BRANO SCELTO:
Ma se la Cortellesi desidera un po’ più di “azione”, allora dovrebbe conoscere la fiaba La stufa di ferro, dove la principessa, dopo aver liberato il principe da un incantesimo che lo aveva rinchiuso in una stufa di ferro per azione di una strega, lo deve salvare prima che sposi un’altra donna e, per farlo, deve superare diverse prove, come scalare una montagna di cristallo o passare sopra tre lame di spada. Ci sono anche I dodici cigni selvatici da considerare, dove la principessa, per salvare i suoi dodici fratelli dall’incantesimo che li ha trasformati in cigni, accetta di smettere di parlare e, cosa ancora più difficile, di fare dodici maglie unicamente con le ortiche, lavorando a mani nude.

DATI RIPORTATI:
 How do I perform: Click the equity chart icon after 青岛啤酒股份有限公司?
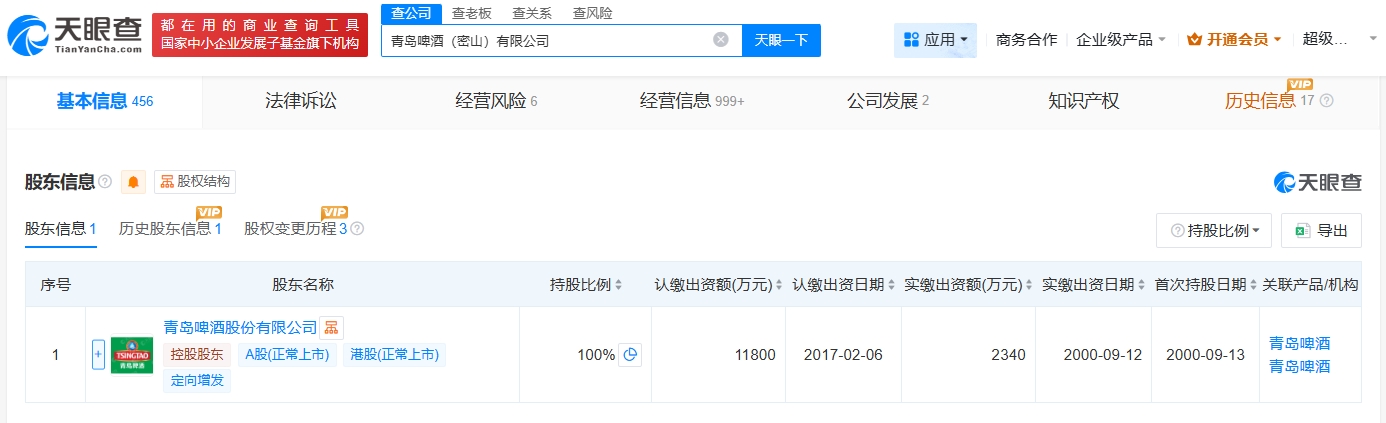coord(332,328)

COSA FARE:
Estrai per intero il brano sulle fiabe che si trova prima delle righe, senza cambiare nulla.

SOLUZIONE SCRITTA:
Ma se la Cortellesi desidera un po’ più di “azione”, allora dovrebbe conoscere la fiaba La stufa di ferro, dove la principessa, dopo aver liberato il principe da un incantesimo che lo aveva rinchiuso in una stufa di ferro per azione di una strega, lo deve salvare prima che sposi un’altra donna e, per farlo, deve superare diverse prove, come scalare una montagna di cristallo o passare sopra tre lame di spada. Ci sono anche I dodici cigni selvatici da considerare, dove la principessa, per salvare i suoi dodici fratelli dall’incantesimo che li ha trasformati in cigni, accetta di smettere di parlare e, cosa ancora più difficile, di fare dodici maglie unicamente con le ortiche, lavorando a mani nude.